*Task directions*:
Give back only the lines in the records below from the one with "For every named" to the one with "Blog (699, 1456)", both inclusive, word for word.

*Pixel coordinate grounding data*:
════════════════
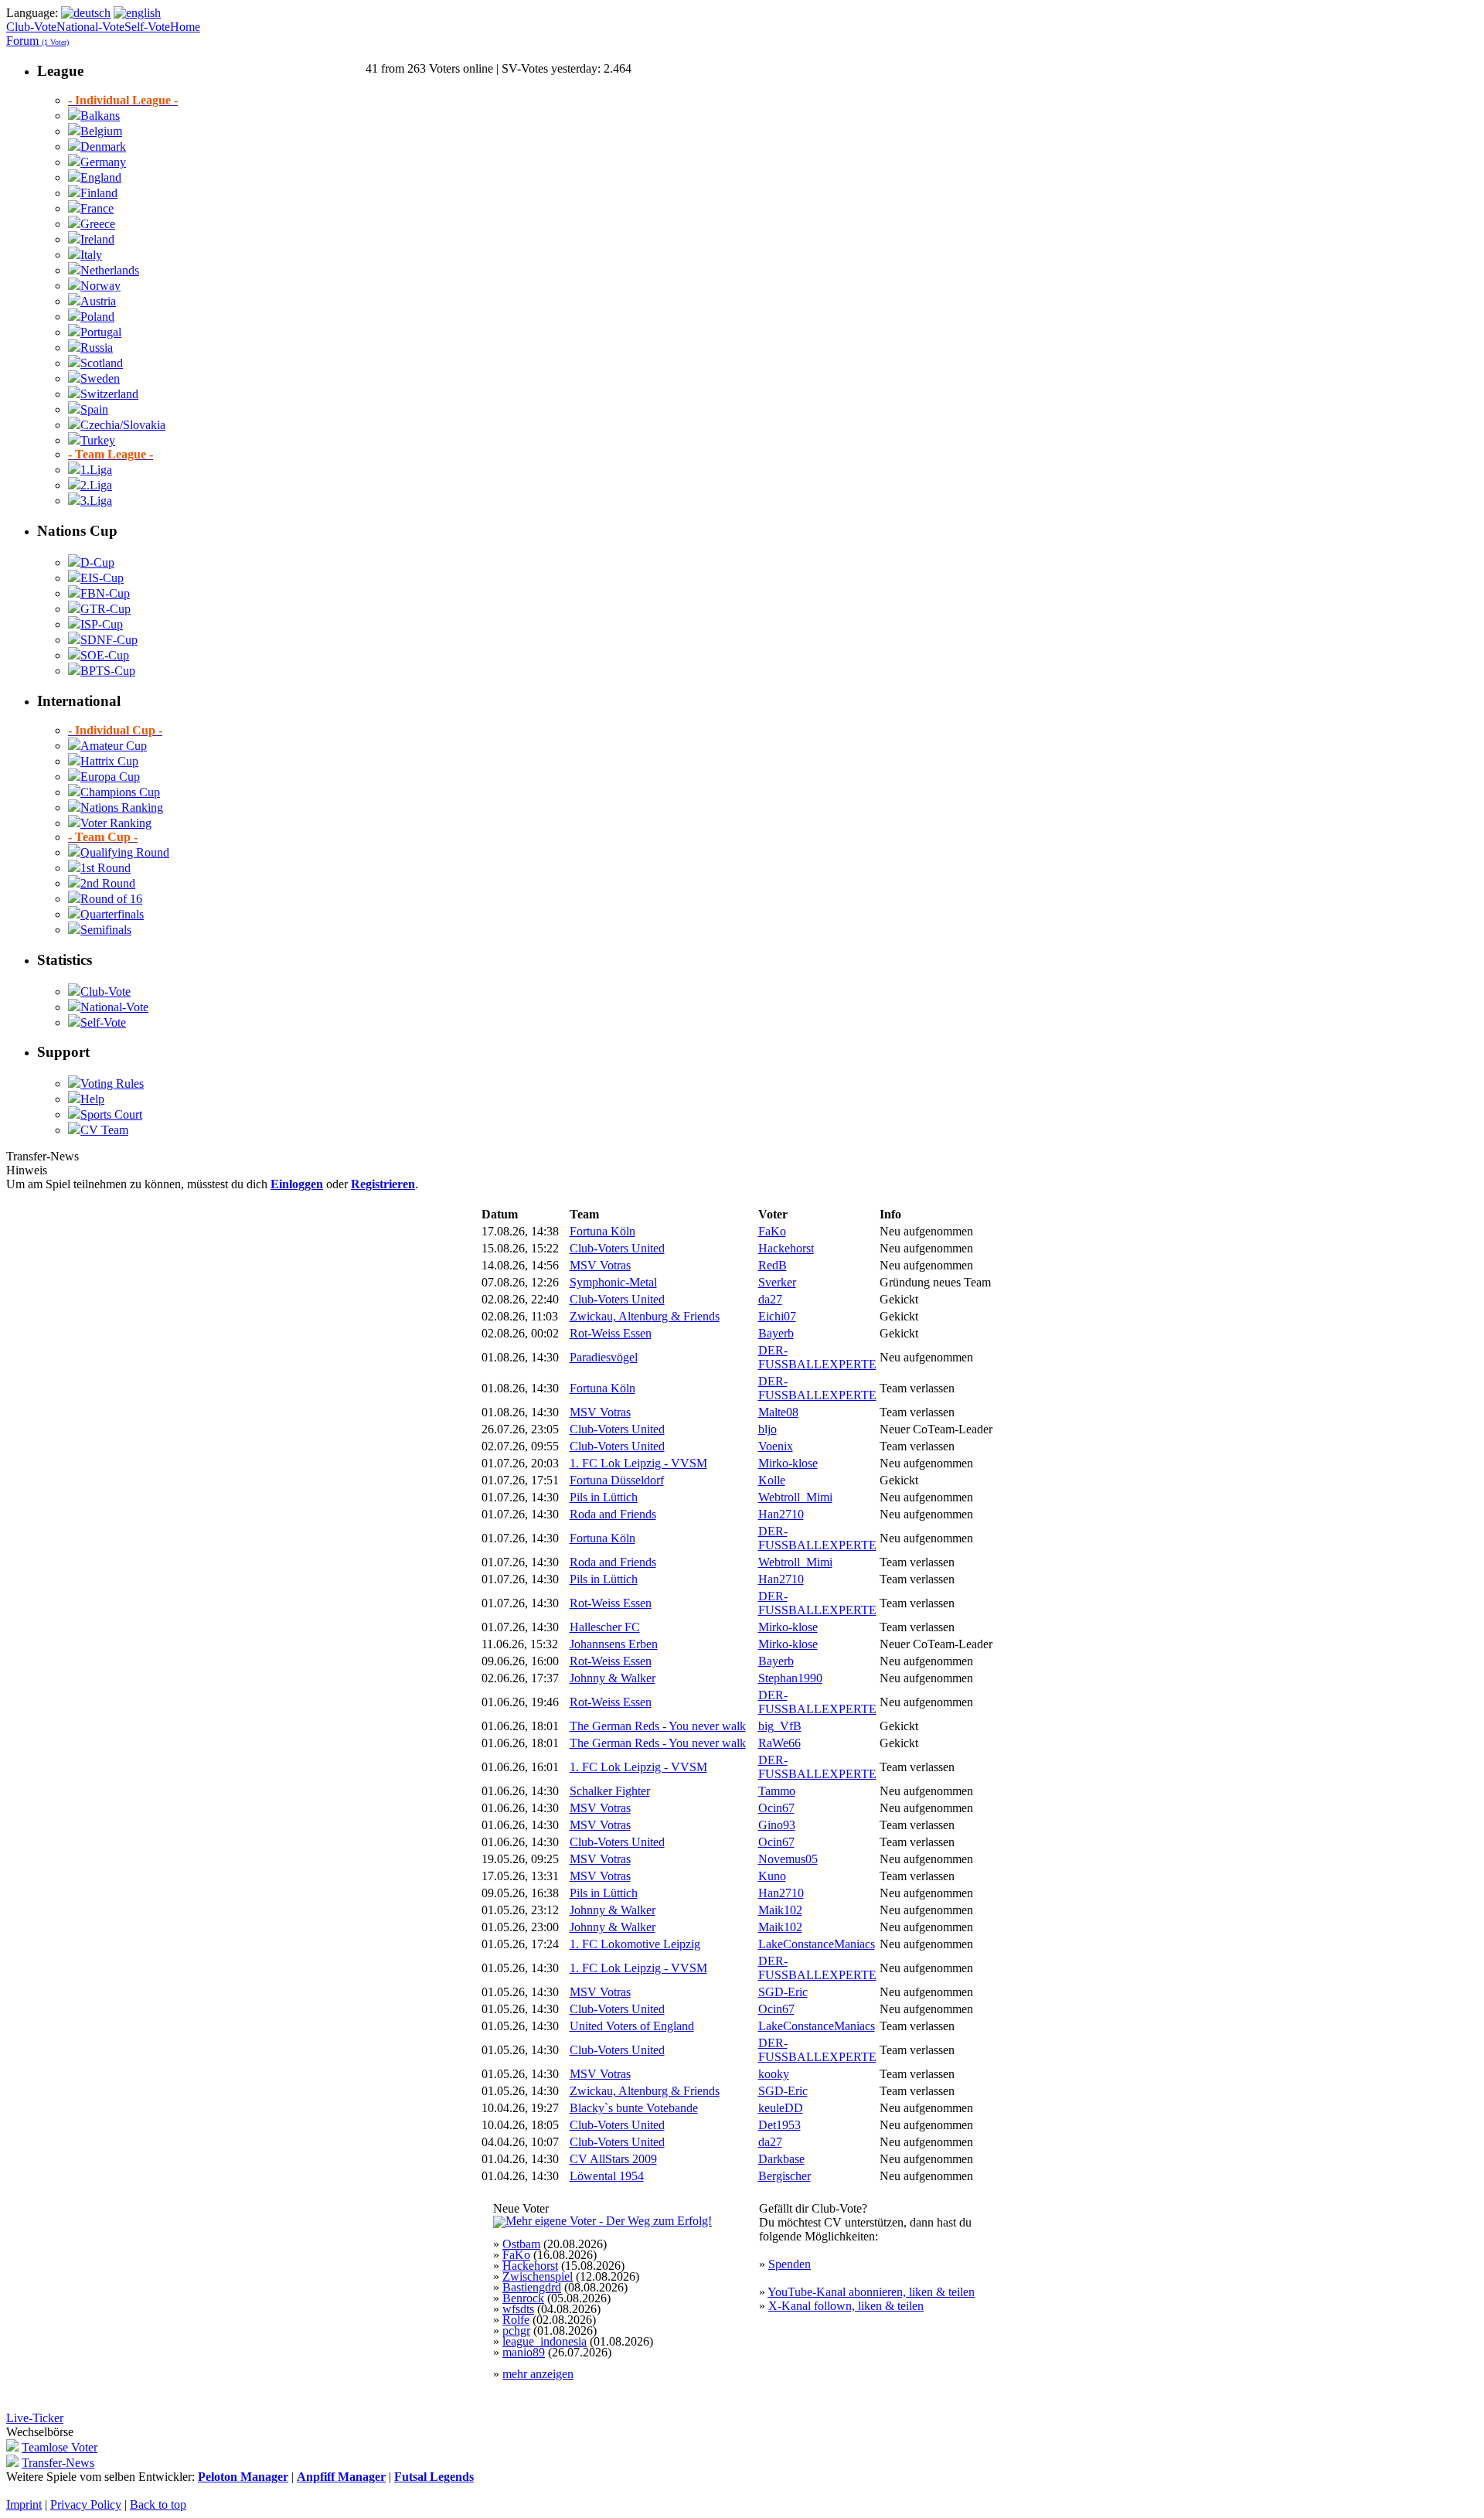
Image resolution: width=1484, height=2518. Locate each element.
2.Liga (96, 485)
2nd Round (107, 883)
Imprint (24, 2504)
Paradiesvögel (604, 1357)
════════════════
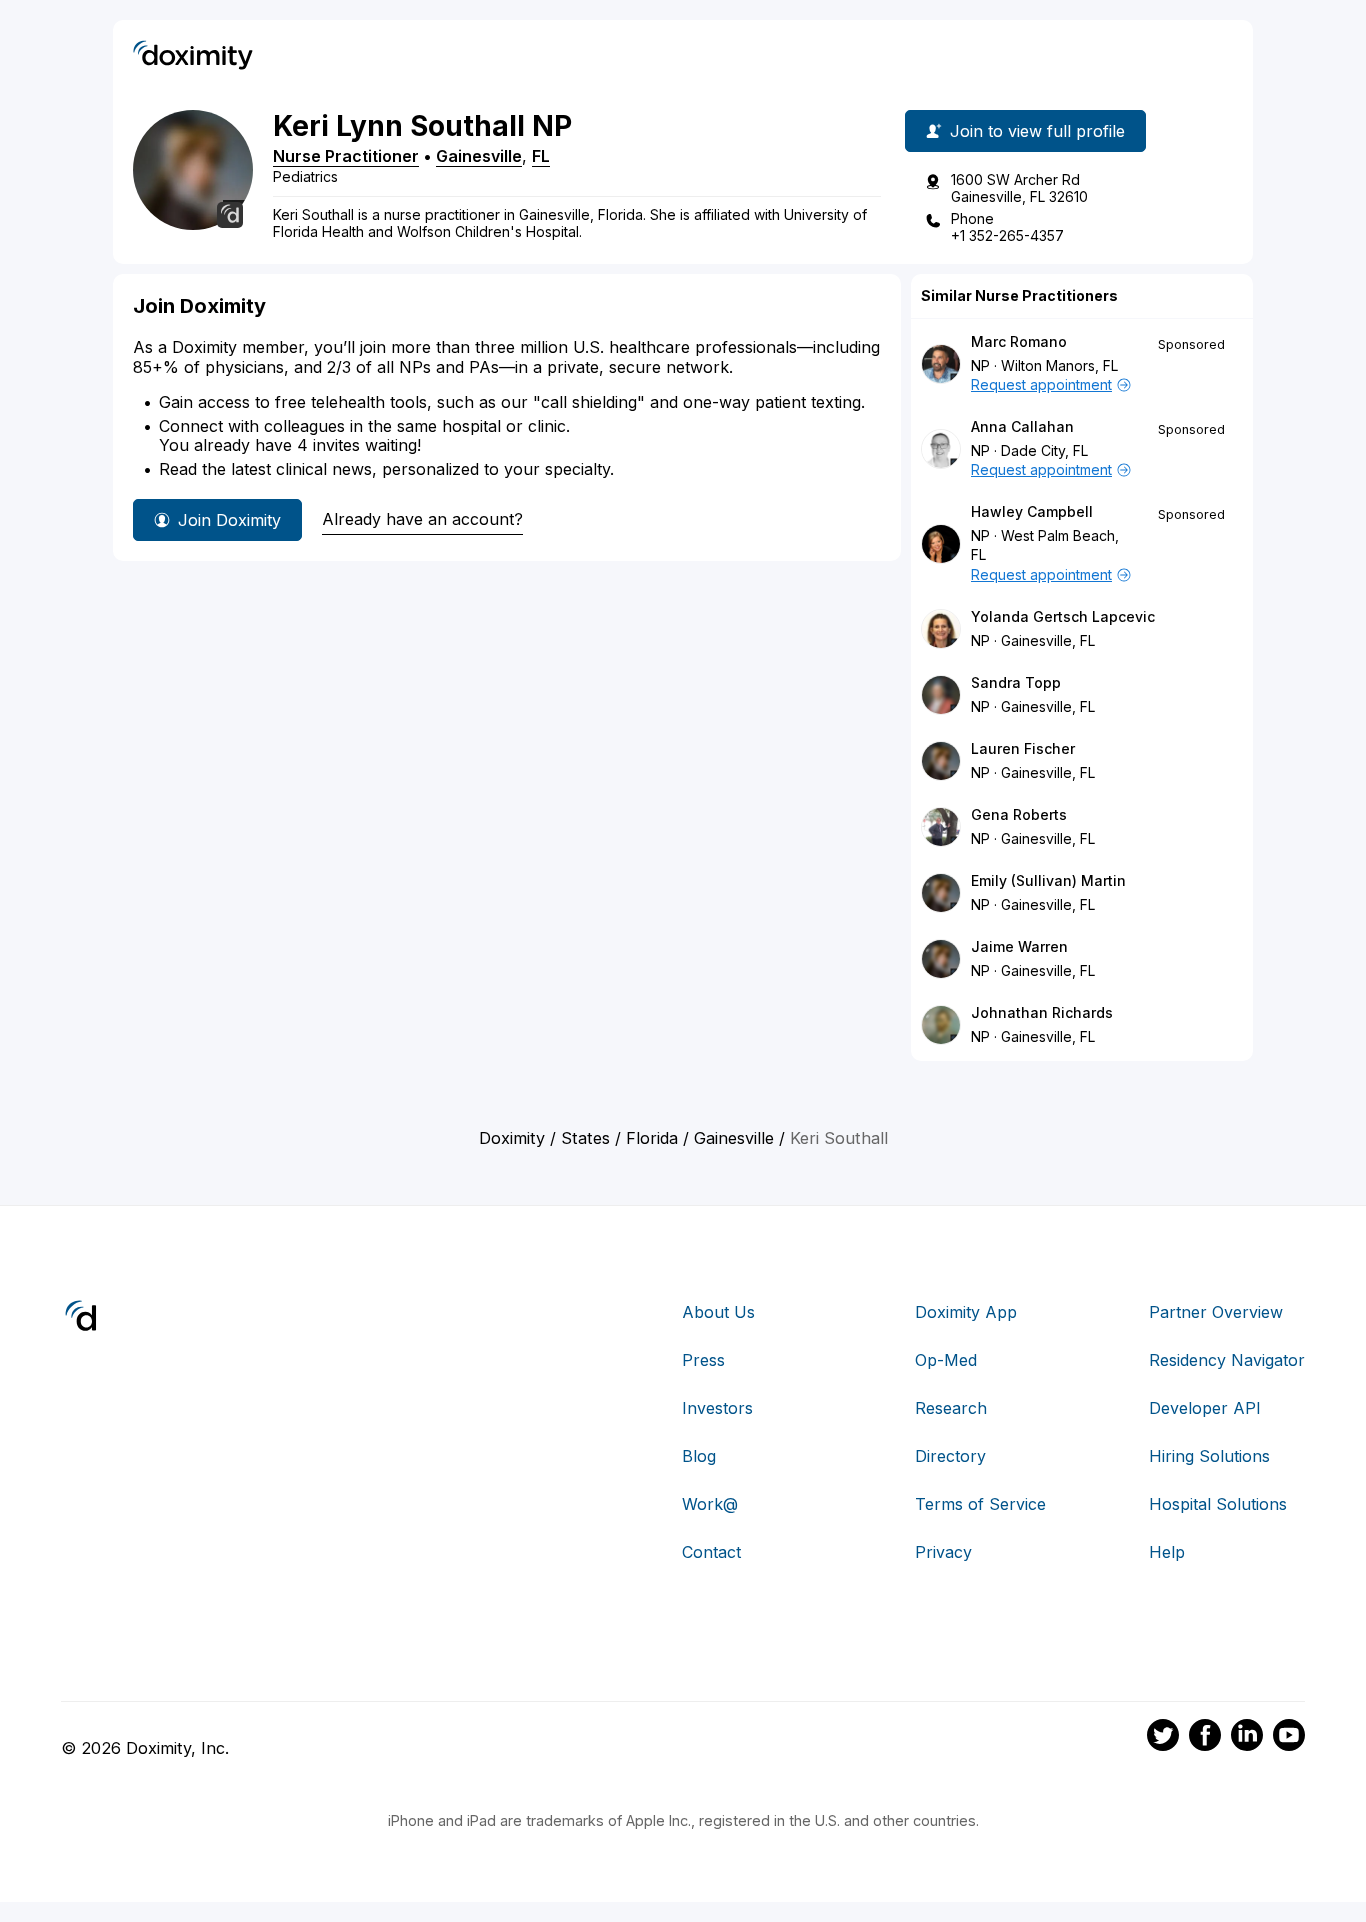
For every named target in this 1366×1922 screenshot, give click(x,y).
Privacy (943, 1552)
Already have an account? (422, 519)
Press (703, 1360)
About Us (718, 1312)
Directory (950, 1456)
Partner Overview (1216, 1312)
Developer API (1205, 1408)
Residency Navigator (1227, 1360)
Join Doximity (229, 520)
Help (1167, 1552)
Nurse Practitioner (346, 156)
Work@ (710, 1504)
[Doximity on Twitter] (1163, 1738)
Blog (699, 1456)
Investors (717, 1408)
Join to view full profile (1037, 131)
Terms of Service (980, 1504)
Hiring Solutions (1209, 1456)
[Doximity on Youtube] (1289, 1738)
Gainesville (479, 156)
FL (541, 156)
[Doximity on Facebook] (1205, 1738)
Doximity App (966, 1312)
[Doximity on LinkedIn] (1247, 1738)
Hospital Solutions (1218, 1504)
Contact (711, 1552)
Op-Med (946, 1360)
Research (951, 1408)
════════════════
*Solution*:
For every named target in this 1366×1922 screenshot, give click(x,y).
Privacy (943, 1552)
Already have an account? (422, 519)
Press (703, 1360)
About Us (718, 1312)
Directory (950, 1456)
Partner Overview (1216, 1312)
Developer API (1205, 1408)
Residency Navigator (1227, 1360)
Join Doximity (229, 520)
Help (1167, 1552)
Nurse Practitioner (346, 156)
Work@ (710, 1504)
[Doximity on Twitter] (1163, 1738)
Blog (699, 1456)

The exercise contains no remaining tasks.